Epitopes of Human Chorionic Gonadotropin and Their Relationship to Immunogenicity and Cross-Reactivity of β-Chain Mutants
Version of Record online: 6 SEP 2011
American Journal of Reproductive Immunology
Volume 40, Issue 3, pages 210–214, September 1998
How to Cite
PORAKISHVILI, N., JACKSON, A.M., de SOUZA, J.B., CHIESA, M. D., ROITT, I.M., DELVES, P.J. and LUND, T. (1998), Epitopes of Human Chorionic Gonadotropin and Their Relationship to Immunogenicity and Cross-Reactivity of β-Chain Mutants. American Journal of Reproductive Immunology, 40: 210–214. doi: 10.1111/j.1600-0897.1998.tb00414.x
- Issue online: 6 SEP 2011
- Version of Record online: 6 SEP 2011
- Accepted March 1, 1998
- human chorionic gonadotropin (hCG);
- luteinizing hormone (LH);
PROBLEM: Human chorionic gonadotropin (hCG) is a placental glycoprotein hormone, a heterodimeric molecule, consisting of α and β chains. It induces the synthesis of progesterone, which is essential for the maintenance of the fertilized egg. Antibodies directed against hCG can, therefore, prevent pregnancy and serve as a vaccine. hCG belongs to the glycoprotein hormone family and shares the α chain with the other members. The β chain is a hormone-specific subunit that is unique to hCG, but still possesses 85% amino acid homology with the β chain of luteinizing hormone (LH), which means that prolonged immunization with hCG produces antibodies that cross-react with LH.
METHOD OF STUDY: We have taken an approach involving the mutation of βhCG to eliminate cross-reactive epitopes without affecting the natural folding of the polypeptide chain and thus the unique βhCG-specific epitopes.
RESULTS: Several mutants have been constructed that have maintained the binding to hCG-specific monoclonal antibodies (mAbs) but have lost the ability to bind to a panel of LH cross-reactive mAbs. To investigate the immunogenicity of selected mutants, mice were immunized with expression plasmid DNA, containing the gene for wild-type βhCG and two mutants: mutant 3, with four amino acid substitutions (68 ArgGlu; 74 ArgSer; 75 GlyHis; 79 ValHis), and mutant 7, with a single amino acid substitution (68 ArgGlu).

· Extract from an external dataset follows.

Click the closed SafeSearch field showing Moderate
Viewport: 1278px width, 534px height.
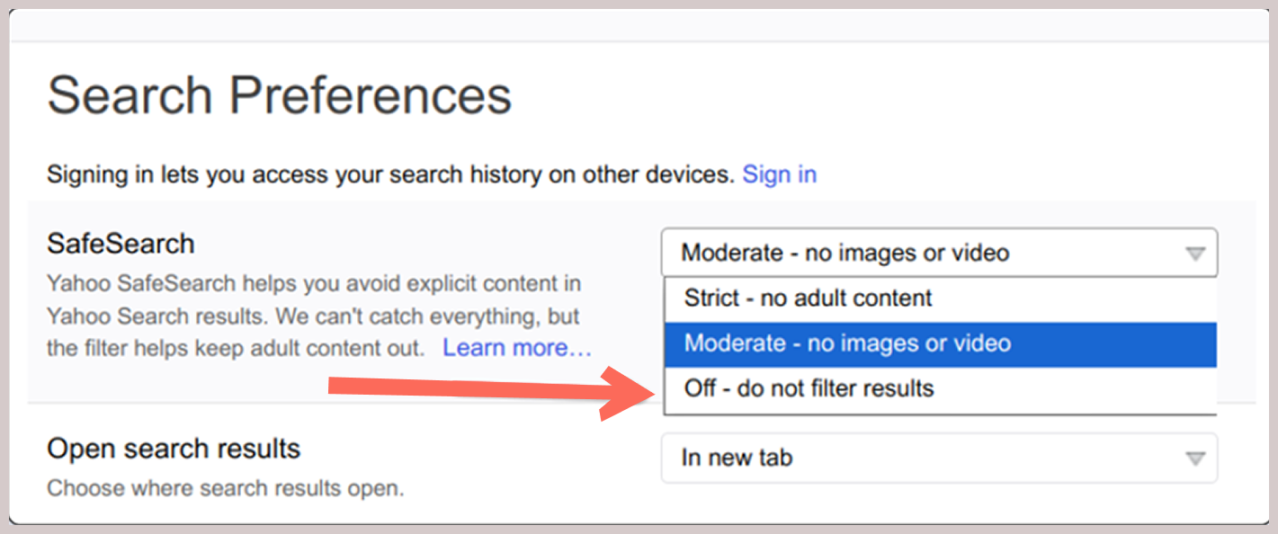pos(939,253)
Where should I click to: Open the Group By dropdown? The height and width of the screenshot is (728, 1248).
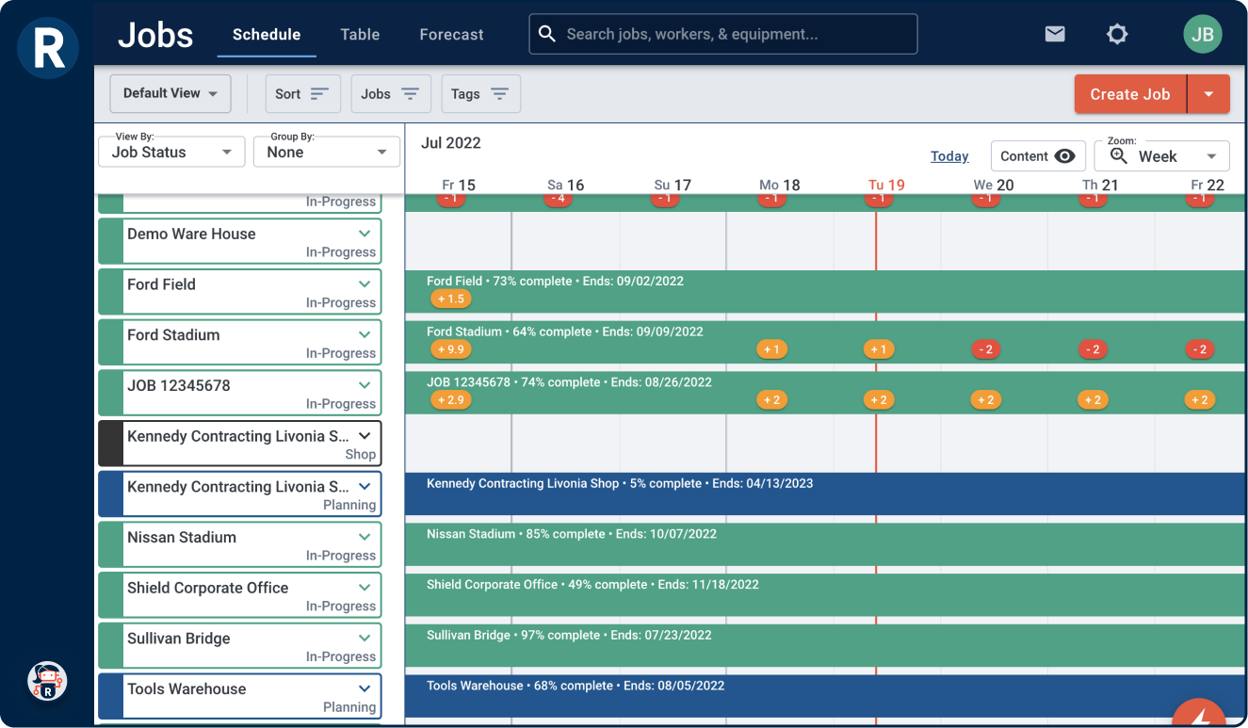(326, 152)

CONCLUSIONS: Athough both mutants were able to elicit antibody responses in at least some animals, the levels were less than those seen with the wild-type βhCG DNA, and there seems still to be a residual cross-reacitivity with LH. Attempts to improve the immunogenicity of the mutants and to further modify the sequence to remove the cross-reacitivty are currently underway.